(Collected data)

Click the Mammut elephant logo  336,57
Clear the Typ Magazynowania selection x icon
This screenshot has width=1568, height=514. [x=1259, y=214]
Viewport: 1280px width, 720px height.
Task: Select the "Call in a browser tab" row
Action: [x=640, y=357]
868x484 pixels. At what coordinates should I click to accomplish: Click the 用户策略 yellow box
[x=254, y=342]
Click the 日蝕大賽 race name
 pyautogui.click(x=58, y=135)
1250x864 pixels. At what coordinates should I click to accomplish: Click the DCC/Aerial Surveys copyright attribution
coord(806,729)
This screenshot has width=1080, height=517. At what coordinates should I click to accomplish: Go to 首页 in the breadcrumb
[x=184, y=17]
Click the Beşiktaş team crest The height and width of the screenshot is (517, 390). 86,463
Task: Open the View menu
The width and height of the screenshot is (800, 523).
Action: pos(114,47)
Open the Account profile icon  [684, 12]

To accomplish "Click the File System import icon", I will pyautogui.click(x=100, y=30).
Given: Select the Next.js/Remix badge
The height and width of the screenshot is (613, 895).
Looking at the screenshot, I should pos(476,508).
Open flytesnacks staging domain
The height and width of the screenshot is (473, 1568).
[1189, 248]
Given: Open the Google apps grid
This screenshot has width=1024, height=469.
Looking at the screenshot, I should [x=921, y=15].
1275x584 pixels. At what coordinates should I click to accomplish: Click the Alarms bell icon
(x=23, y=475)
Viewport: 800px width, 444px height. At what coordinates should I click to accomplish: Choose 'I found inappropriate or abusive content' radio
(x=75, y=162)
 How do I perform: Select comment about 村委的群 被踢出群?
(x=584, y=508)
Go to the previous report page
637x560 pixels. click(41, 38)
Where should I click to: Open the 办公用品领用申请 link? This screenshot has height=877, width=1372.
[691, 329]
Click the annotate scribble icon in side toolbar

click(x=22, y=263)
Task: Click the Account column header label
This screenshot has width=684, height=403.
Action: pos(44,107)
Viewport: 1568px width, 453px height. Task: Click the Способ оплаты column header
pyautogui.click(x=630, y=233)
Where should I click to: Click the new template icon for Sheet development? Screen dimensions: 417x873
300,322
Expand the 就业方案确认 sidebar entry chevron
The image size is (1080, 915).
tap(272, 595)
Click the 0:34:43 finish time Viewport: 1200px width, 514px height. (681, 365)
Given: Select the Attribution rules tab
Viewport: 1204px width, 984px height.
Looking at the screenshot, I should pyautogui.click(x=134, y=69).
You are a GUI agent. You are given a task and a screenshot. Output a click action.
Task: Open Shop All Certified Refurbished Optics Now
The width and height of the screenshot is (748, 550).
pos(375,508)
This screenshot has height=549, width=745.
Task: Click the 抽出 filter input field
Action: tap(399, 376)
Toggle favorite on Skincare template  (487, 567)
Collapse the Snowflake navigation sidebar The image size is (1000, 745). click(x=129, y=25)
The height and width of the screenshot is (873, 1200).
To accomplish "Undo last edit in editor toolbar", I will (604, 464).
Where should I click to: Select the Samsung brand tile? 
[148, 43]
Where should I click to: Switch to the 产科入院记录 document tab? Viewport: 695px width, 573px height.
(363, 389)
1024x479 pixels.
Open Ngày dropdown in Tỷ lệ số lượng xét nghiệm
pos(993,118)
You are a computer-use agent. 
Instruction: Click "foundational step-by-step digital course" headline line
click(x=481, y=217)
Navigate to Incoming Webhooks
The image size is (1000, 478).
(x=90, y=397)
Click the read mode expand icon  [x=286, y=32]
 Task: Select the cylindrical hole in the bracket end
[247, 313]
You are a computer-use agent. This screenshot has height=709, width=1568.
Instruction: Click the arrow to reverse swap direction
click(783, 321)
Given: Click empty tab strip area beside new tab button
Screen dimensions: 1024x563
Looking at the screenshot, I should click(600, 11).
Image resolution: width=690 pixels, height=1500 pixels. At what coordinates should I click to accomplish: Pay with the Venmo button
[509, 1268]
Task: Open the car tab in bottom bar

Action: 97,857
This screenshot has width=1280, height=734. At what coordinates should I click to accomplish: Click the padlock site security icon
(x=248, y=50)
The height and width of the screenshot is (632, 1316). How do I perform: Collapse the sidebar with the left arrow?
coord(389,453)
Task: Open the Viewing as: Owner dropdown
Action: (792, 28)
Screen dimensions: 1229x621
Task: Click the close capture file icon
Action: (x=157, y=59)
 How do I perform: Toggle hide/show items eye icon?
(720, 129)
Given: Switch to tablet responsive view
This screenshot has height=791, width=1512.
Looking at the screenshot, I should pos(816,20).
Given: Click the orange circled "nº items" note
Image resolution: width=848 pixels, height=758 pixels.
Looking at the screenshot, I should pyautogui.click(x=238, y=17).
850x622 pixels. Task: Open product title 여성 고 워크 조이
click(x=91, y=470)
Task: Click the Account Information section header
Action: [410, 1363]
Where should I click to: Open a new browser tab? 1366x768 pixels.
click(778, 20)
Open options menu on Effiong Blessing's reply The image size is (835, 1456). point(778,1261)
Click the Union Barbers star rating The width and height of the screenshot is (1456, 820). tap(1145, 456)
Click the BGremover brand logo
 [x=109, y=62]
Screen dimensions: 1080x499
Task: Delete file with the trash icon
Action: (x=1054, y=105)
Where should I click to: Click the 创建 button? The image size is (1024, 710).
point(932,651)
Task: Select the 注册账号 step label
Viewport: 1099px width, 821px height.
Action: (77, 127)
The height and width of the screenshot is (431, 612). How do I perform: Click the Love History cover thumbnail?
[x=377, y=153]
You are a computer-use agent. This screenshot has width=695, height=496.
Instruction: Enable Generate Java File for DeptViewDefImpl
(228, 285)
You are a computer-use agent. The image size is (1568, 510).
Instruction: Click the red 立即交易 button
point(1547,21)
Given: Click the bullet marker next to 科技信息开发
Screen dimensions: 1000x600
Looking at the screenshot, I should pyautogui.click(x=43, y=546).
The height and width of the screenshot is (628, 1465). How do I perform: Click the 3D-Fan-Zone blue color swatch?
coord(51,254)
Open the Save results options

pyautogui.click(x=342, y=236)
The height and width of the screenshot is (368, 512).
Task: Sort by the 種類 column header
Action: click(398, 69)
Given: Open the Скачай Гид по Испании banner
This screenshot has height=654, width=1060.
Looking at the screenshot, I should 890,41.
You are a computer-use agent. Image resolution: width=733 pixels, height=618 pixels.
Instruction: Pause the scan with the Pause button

Task objective | Once you have read the entries, repeat them all exactly.

Response area |
Click the Mammut elephant logo  336,57
Clear the Typ Magazynowania selection x icon
This screenshot has width=1568, height=514. [x=1259, y=214]
Viewport: 1280px width, 720px height.
Task: Select the "Call in a browser tab" row
Action: [x=640, y=357]
868x484 pixels. At what coordinates should I click to accomplish: Click the 用户策略 yellow box
[x=254, y=342]
Click the 日蝕大賽 race name
 pyautogui.click(x=58, y=135)
1250x864 pixels. At what coordinates should I click to accomplish: Click the DCC/Aerial Surveys copyright attribution
coord(806,729)
This screenshot has width=1080, height=517. At what coordinates should I click to accomplish: Go to 首页 in the breadcrumb
[x=184, y=17]
Click the Beşiktaş team crest The height and width of the screenshot is (517, 390). 86,463
Task: Open the View menu
The width and height of the screenshot is (800, 523).
Action: pos(114,47)
Open the Account profile icon  [684, 12]

To accomplish "Click the File System import icon", I will pyautogui.click(x=100, y=30).
Given: Select the Next.js/Remix badge
The height and width of the screenshot is (613, 895).
Looking at the screenshot, I should pos(476,508).
Open flytesnacks staging domain
The height and width of the screenshot is (473, 1568).
[1189, 248]
Given: Open the Google apps grid
This screenshot has width=1024, height=469.
Looking at the screenshot, I should [x=921, y=15].
1275x584 pixels. At what coordinates should I click to accomplish: Click the Alarms bell icon
(x=23, y=475)
Viewport: 800px width, 444px height. At what coordinates should I click to accomplish: Choose 'I found inappropriate or abusive content' radio
(x=75, y=162)
 How do I perform: Select comment about 村委的群 被踢出群?
(x=584, y=508)
Go to the previous report page
637x560 pixels. click(41, 38)
Where should I click to: Open the 办公用品领用申请 link? This screenshot has height=877, width=1372.
[691, 329]
Click the annotate scribble icon in side toolbar

click(x=22, y=263)
Task: Click the Account column header label
This screenshot has width=684, height=403.
Action: pos(44,107)
Viewport: 1568px width, 453px height. Task: Click the Способ оплаты column header
pyautogui.click(x=630, y=233)
Where should I click to: Click the new template icon for Sheet development? Screen dimensions: 417x873
300,322
Expand the 就业方案确认 sidebar entry chevron
The image size is (1080, 915).
tap(272, 595)
Click the 0:34:43 finish time Viewport: 1200px width, 514px height. (681, 365)
Given: Select the Attribution rules tab
Viewport: 1204px width, 984px height.
Looking at the screenshot, I should pyautogui.click(x=134, y=69).
You are a GUI agent. You are given a task and a screenshot. Output a click action.
Task: Open Shop All Certified Refurbished Optics Now
The width and height of the screenshot is (748, 550).
pos(375,508)
This screenshot has height=549, width=745.
Task: Click the 抽出 filter input field
Action: tap(399, 376)
Toggle favorite on Skincare template  (487, 567)
Collapse the Snowflake navigation sidebar The image size is (1000, 745). click(x=129, y=25)
The height and width of the screenshot is (873, 1200).
To accomplish "Undo last edit in editor toolbar", I will (604, 464).
Where should I click to: Select the Samsung brand tile? 
[148, 43]
Where should I click to: Switch to the 产科入院记录 document tab? Viewport: 695px width, 573px height.
(363, 389)
1024x479 pixels.
Open Ngày dropdown in Tỷ lệ số lượng xét nghiệm
pos(993,118)
You are a computer-use agent. 
Instruction: Click "foundational step-by-step digital course" headline line
click(x=481, y=217)
Navigate to Incoming Webhooks
The image size is (1000, 478).
(x=90, y=397)
Click the read mode expand icon  [x=286, y=32]
 Task: Select the cylindrical hole in the bracket end
[247, 313]
You are a computer-use agent. This screenshot has height=709, width=1568.
Instruction: Click the arrow to reverse swap direction
click(783, 321)
Given: Click empty tab strip area beside new tab button
Screen dimensions: 1024x563
Looking at the screenshot, I should click(600, 11).
Image resolution: width=690 pixels, height=1500 pixels. At what coordinates should I click to accomplish: Pay with the Venmo button
[509, 1268]
Task: Open the car tab in bottom bar

Action: 97,857
This screenshot has width=1280, height=734. At what coordinates should I click to accomplish: Click the padlock site security icon
(x=248, y=50)
The height and width of the screenshot is (632, 1316). How do I perform: Collapse the sidebar with the left arrow?
coord(389,453)
Task: Open the Viewing as: Owner dropdown
Action: (792, 28)
Screen dimensions: 1229x621
Task: Click the close capture file icon
Action: (x=157, y=59)
 How do I perform: Toggle hide/show items eye icon?
(720, 129)
Given: Switch to tablet responsive view
This screenshot has height=791, width=1512.
Looking at the screenshot, I should pos(816,20).
Given: Click the orange circled "nº items" note
Image resolution: width=848 pixels, height=758 pixels.
Looking at the screenshot, I should pyautogui.click(x=238, y=17).
850x622 pixels. Task: Open product title 여성 고 워크 조이
click(x=91, y=470)
Task: Click the Account Information section header
Action: [410, 1363]
Where should I click to: Open a new browser tab? 1366x768 pixels.
click(778, 20)
Open options menu on Effiong Blessing's reply The image size is (835, 1456). point(778,1261)
Click the Union Barbers star rating The width and height of the screenshot is (1456, 820). tap(1145, 456)
Click the BGremover brand logo
 [x=109, y=62]
Screen dimensions: 1080x499
Task: Delete file with the trash icon
Action: (x=1054, y=105)
Where should I click to: Click the 创建 button? The image size is (1024, 710).
point(932,651)
Task: Select the 注册账号 step label
Viewport: 1099px width, 821px height.
Action: (77, 127)
The height and width of the screenshot is (431, 612). How do I perform: Click the Love History cover thumbnail?
[x=377, y=153]
You are a computer-use agent. This screenshot has width=695, height=496.
Instruction: Enable Generate Java File for DeptViewDefImpl
(228, 285)
You are a computer-use agent. The image size is (1568, 510).
Instruction: Click the red 立即交易 button
point(1547,21)
Given: Click the bullet marker next to 科技信息开发
Screen dimensions: 1000x600
Looking at the screenshot, I should pyautogui.click(x=43, y=546).
The height and width of the screenshot is (628, 1465). How do I perform: Click the 3D-Fan-Zone blue color swatch?
coord(51,254)
Open the Save results options

pyautogui.click(x=342, y=236)
The height and width of the screenshot is (368, 512).
Task: Sort by the 種類 column header
Action: click(398, 69)
Given: Open the Скачай Гид по Испании banner
This screenshot has height=654, width=1060.
Looking at the screenshot, I should 890,41.
You are a computer-use agent. Image resolution: width=733 pixels, height=618 pixels.
Instruction: Pause the scan with the Pause button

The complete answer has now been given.